[Stored records]
::::::

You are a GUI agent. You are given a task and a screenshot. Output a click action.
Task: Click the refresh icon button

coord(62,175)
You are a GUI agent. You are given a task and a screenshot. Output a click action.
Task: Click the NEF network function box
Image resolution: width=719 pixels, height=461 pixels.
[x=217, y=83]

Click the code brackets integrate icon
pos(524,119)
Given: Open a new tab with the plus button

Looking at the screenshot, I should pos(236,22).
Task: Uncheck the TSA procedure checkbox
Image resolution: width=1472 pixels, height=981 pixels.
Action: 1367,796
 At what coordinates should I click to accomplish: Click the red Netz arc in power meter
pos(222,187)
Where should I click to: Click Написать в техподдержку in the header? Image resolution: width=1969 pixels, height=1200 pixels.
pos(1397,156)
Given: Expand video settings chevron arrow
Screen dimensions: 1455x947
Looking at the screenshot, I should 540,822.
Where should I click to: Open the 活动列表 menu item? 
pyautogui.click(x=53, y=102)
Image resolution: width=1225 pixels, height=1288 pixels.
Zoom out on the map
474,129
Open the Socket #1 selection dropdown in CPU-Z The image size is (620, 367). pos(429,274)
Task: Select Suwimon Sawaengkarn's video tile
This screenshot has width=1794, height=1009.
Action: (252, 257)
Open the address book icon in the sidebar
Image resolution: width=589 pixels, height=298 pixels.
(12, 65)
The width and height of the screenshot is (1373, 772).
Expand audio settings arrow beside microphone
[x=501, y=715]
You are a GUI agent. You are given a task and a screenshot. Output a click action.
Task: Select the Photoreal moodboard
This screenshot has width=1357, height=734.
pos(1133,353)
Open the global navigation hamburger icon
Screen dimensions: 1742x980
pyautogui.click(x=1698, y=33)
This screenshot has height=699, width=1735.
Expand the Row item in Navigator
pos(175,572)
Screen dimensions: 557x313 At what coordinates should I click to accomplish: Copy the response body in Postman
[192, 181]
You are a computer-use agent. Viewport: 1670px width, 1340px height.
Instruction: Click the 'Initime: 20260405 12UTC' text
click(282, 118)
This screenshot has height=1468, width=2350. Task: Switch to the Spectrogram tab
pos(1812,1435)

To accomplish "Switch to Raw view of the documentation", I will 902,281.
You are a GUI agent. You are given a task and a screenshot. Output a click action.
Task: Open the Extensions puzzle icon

::::::

→ TASK TO COMPLETE: Go through the entries and copy each line holding the string "video".

→ PROBLEM SOLUTION:
Given: Expand video settings chevron arrow
Task: Select Suwimon Sawaengkarn's video tile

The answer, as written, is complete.